MIAMI (AP) — Former Health and Human Services Secretary Donna Shalala on Tuesday won a Florida U.S. House seat long in Republican hands, switching the district to the Democrats.

Shalala, running for elective office for the first time at age 77, won the 27th District over former television journalist Maria Elvira Salazar. The district was represented for decades by GOP Rep. Ileana Ros-Lehtinen, who is retiring.

Without mentioning President Donald Trump by name, Shalala had a clear message for the White House in her victory speech.

“Mr. President, here we come,” she said to loud cheers. “Bringing us together is absolutely crucial. Some people would like to divide us. We just can’t let that happen, because it’s un-American.”

Shalala was HHS secretary under President Bill Clinton. She also was president of the universities of Miami and Wisconsin and of the Clinton foundation.

Next door, in the 26th District, Republican Rep. Carlos Curbelo was struggling Tuesday to hold on to a seat that has switched back and forth between the GOP and Democrats in recent years. The Cuban-American lawmaker faced Democrat Debbie Mucarsel-Powell, who has worked for several nonprofit organizations in the Miami area and is originally from Ecuador.

Those two seats were the most hotly contested of Florida’s 27 House races. The majority of districts were represented by incumbents who won re-election relatively easily. Four Democrats ran unopposed.

Tim King, of Gainesville, Florida, voted Tuesday with hopes of “getting more Democratic seats” in the House and Senate.

“That was the biggest thing,” said King, a 63-year-old middle school custodian who voted at Trinity United Methodist Church.

“I’m not a fan of Trump,” he added. “I just don’t like the way he operates. … I think he’s a bully. I think he’s a gangster. I think he’s a playboy. He’s turning the White House into a joke.

That’s my opinion.”

Robert Major, 51, a registered Republican from Fort Lauderdale, said there is too much fighting among those with different political affiliations and opinions.
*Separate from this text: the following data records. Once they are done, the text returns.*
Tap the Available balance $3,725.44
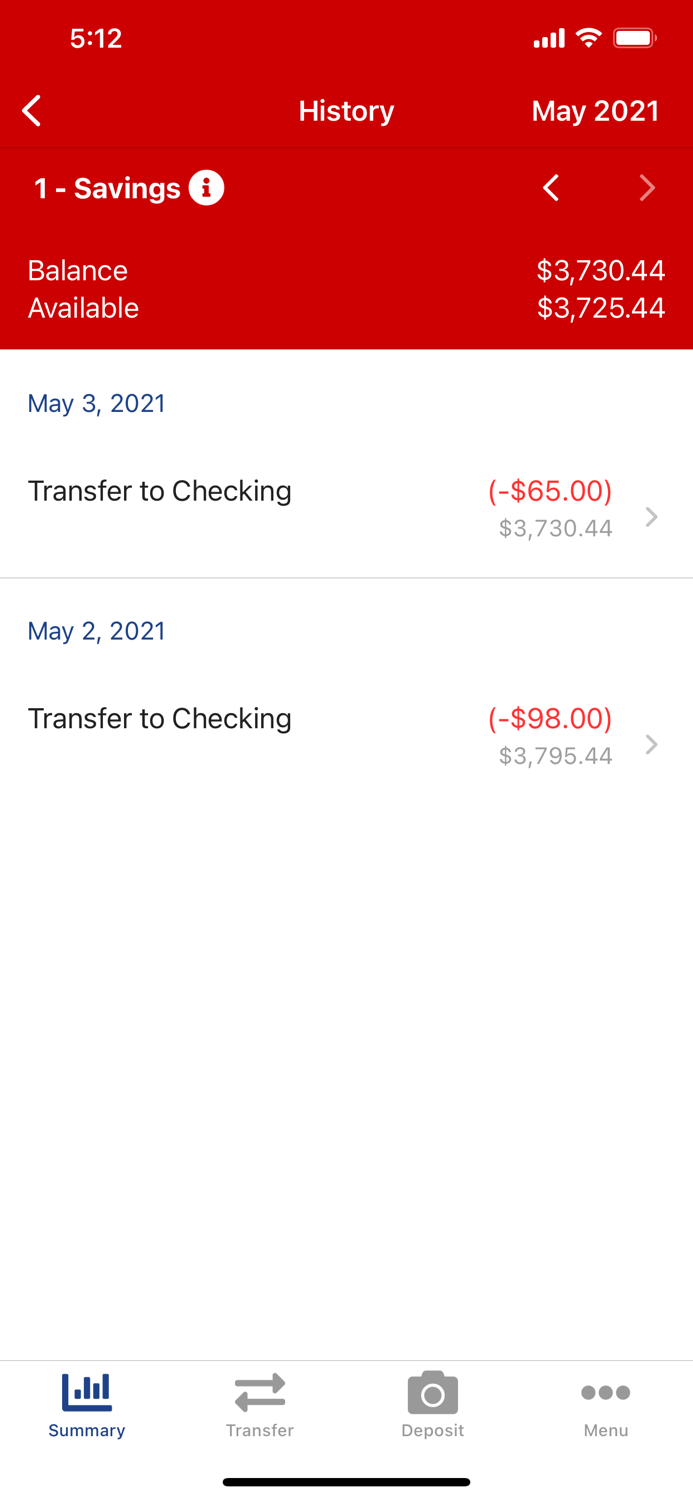The image size is (693, 1500). (x=600, y=308)
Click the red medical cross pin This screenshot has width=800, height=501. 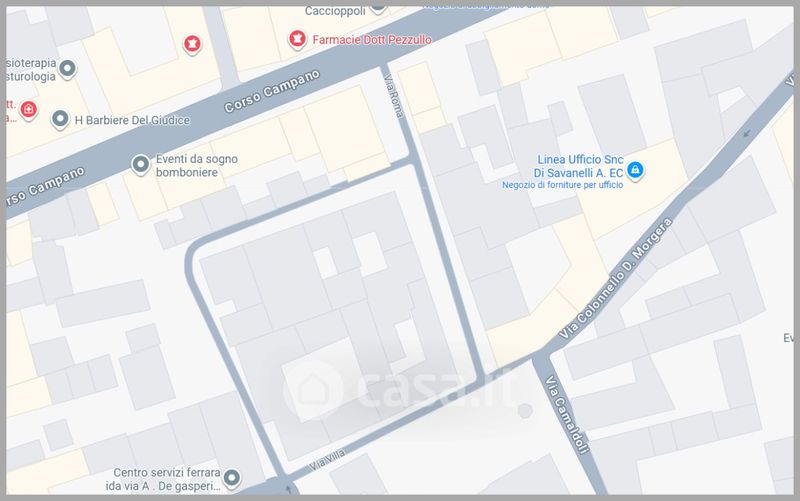coord(29,110)
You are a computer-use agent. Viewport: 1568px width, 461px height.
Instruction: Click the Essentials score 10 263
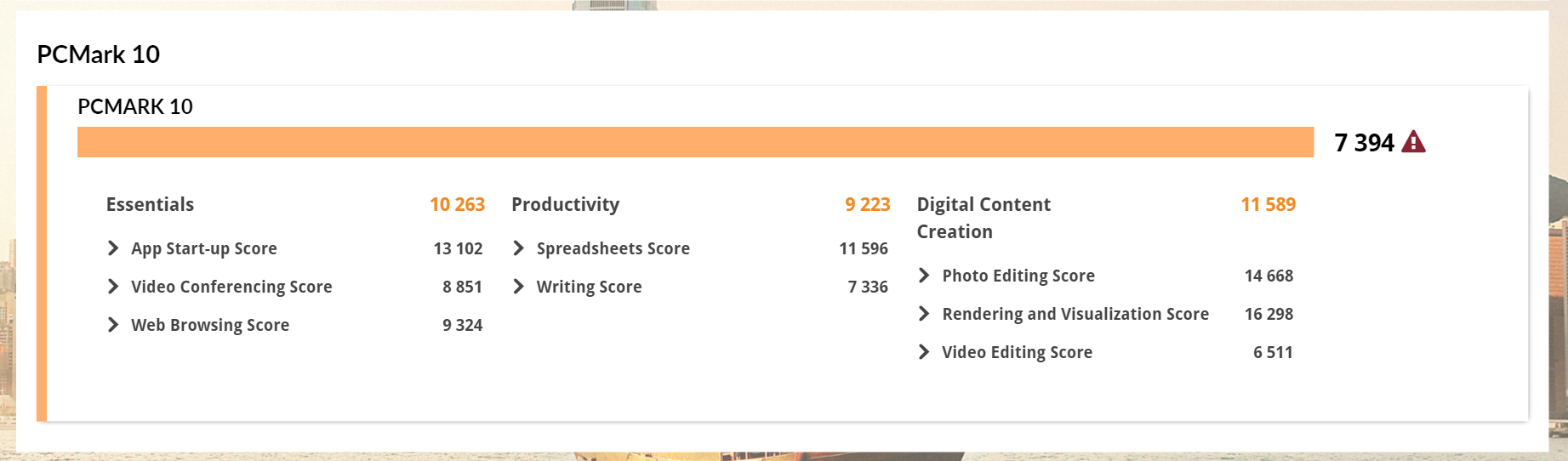pos(457,204)
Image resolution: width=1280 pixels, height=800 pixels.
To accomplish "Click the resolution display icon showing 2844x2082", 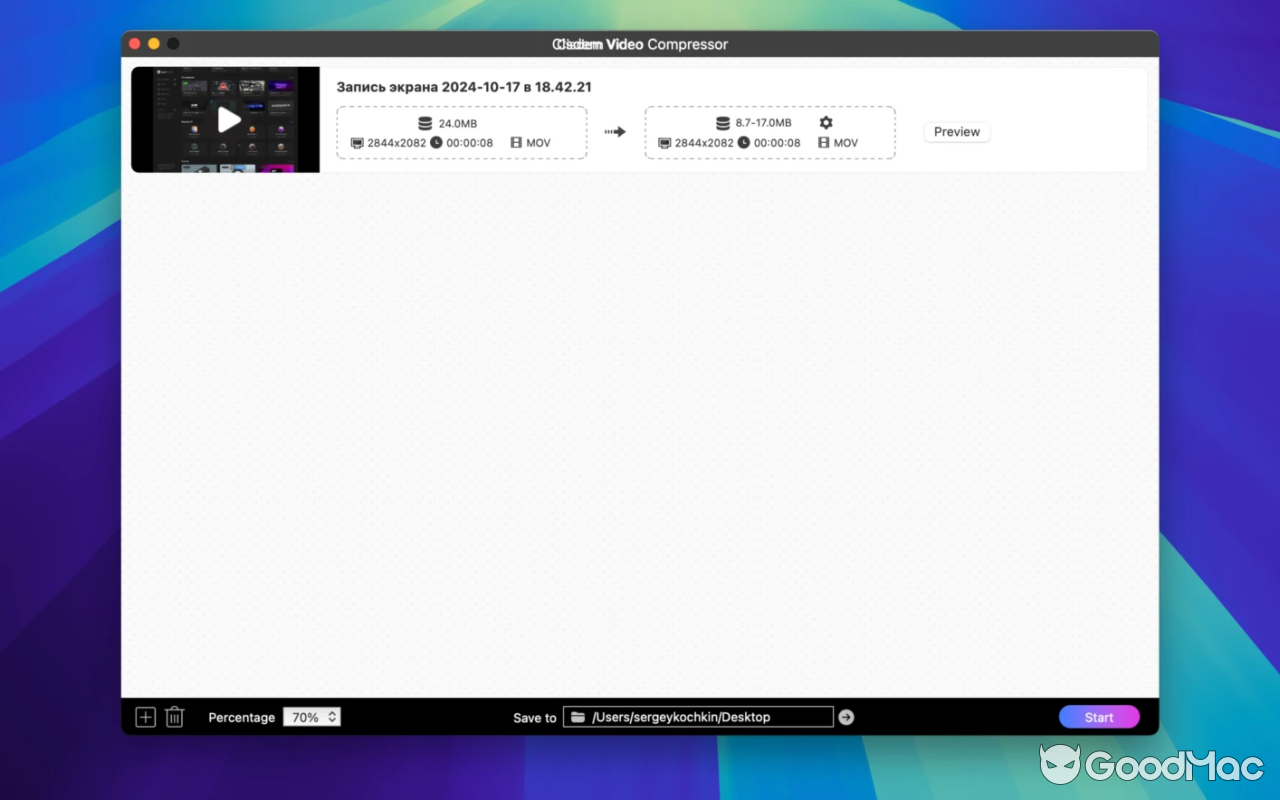I will point(358,142).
“I honestly believe that people need to learn to get along,” said the electrician, while working at a construction site in Coral Gables, an affluent suburb of Miami. “It’s that simple. … It’s childish to me.”

Automatically re-elected to the U.S. House with no GOP or write-in opponents were Reps. Frederica Wilson of Miami-based District 24; Val Demings of the Orlando area’s District 10; Lois Frankel of Palm Beach County’s District 21; and Kathy Castor of District 14, in the Tampa area.

A fifth incumbent Democrat, Rep. Alcee Hastings, easily won in South Florida’s District 20 after facing only token write-in opposition.

Some other competitive House races bear watching.

In the Daytona Beach area, the 6th District seat formerly represented by Republican Ron DeSantis was won by Republican Michael Waltz, a former Army Green Beret who served in Afghanistan. He defeated Democrat Nancy Soderberg, a college administrator and former National Security Council and United Nations official.

DeSantis resigned to run for Florida governor.

Democratic Rep. Stephanie Murphy, who toppled longtime GOP Rep. John Mica in 2016, won re-election against Republican state Rep. Mike Miller in the Orlando area’s 7th District. And in Sarasota, veteran GOP Rep. Vern Buchanan fended off Democratic attorney David Shapiro to keep his 16th District seat in the Sarasota area.

One other competitive seat was the Lakeland-based 15th District, where Republican Dennis Ross decided to retire this year. Democrat Kristen Carlson, an attorney who has worked as a prosecutor and also as general counsel to the Florida Department of Citrus, was battling Republican state Rep. Ross Spano for the seat.

Two other incumbent Republicans, Mario Diaz-Balart in the 25th District and Brian Mast in the 18th District, had appeared on national upset-watch lists, but both won re-election.